Nevertheless the court in Kovacevic v Mills made it clear that they did not consider that deterrence must take priority over all other considerations. The court said[3]:
In our view in the more serious cases of sustained and deliberate fraud, deterrence is very important, imprisonment is likely to be required, but all mitigating circumstances and the rehabilitation of the offender must still be considered. Substantial mitigating circumstances, and in some cases considerations of mercy and leniency may lead to the conclusion that a sentence of imprisonment is inappropriate or that such a sentence is appropriate, but that the imprisonment need not be served.

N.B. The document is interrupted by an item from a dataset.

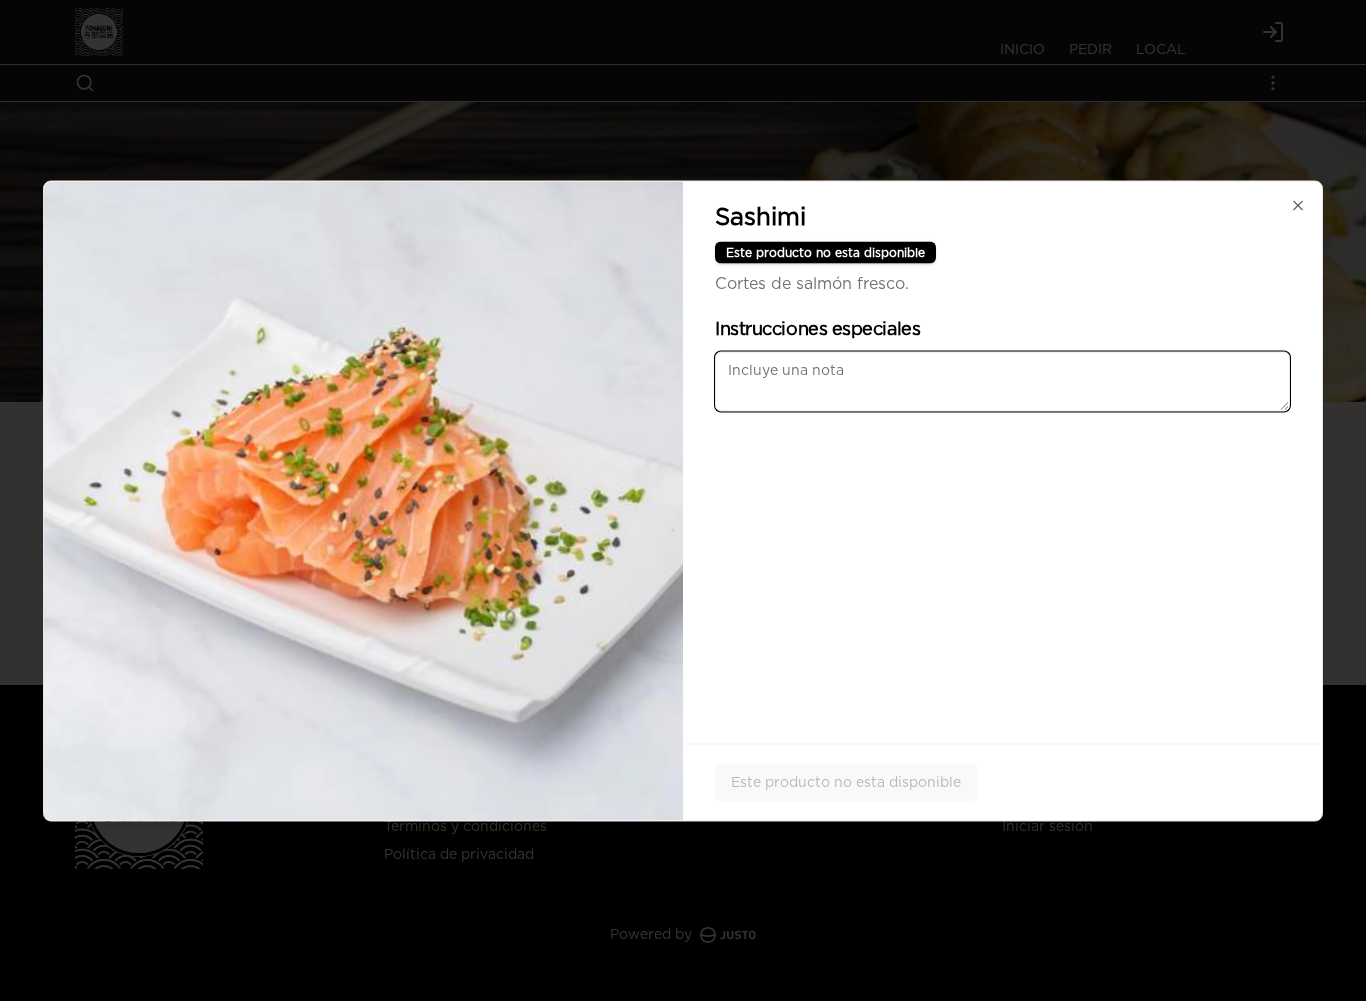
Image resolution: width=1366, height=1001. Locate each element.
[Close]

[3] (2000) 76 SASR 404 at [43].
Conclusion
There is considerable force in the matters put by Ms Barnes to support the sentence imposed by the learned Magistrate. This was a serious course of offending which took place over a lengthy period of time. Nevertheless, there were some unusual and quite unique features relating to it. Although the medical evidence did not support a legal defence of duress, it is clear that the appellant was subjected to considerable emotional pressure from Lunny which resulted in the commission and continuation of the offending behaviour. The learned Magistrate was understandably concerned about the gravity of the offending and was anxious to impose a sentence which would act as a deterrent. In so doing however, he fell into error by paying insufficient regard to the appellant’s mental health and the quite exceptional and unusual circumstances surrounding these offences which permitted him to take a merciful approach to the imposition of sentence. The appellant had a mental illness when she committed these offences. The medical reports clearly link her offending behaviour to the pressure and abusive treatment she was receiving from Lunny.

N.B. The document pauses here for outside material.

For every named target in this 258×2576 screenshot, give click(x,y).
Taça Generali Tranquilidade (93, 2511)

The evidence supports a finding that the appellant is a person who is not likely to offend again. She has made full restitution. She clearly has an excellent reputation as a teacher of under-privileged children. It would be regrettable if the recording of a conviction for these offences, in the circumstances in which they occurred, brought an end to her ability to perform that task and thereby contributed further to her mental health difficulties. In my opinion, the mental health problems of the appellant and the extenuating circumstances in which this offending occurred are such that it is expedient to release the appellant on probation without proceeding to conviction. The appeal is therefore allowed. The convictions and sentence imposed by the learned Magistrate are set aside. Pursuant to s 19B(1)(d) the appellant will be discharged without proceeding to conviction upon entering into a recognisance in the sum of $1,000 to be of good behaviour for a period of 18 months.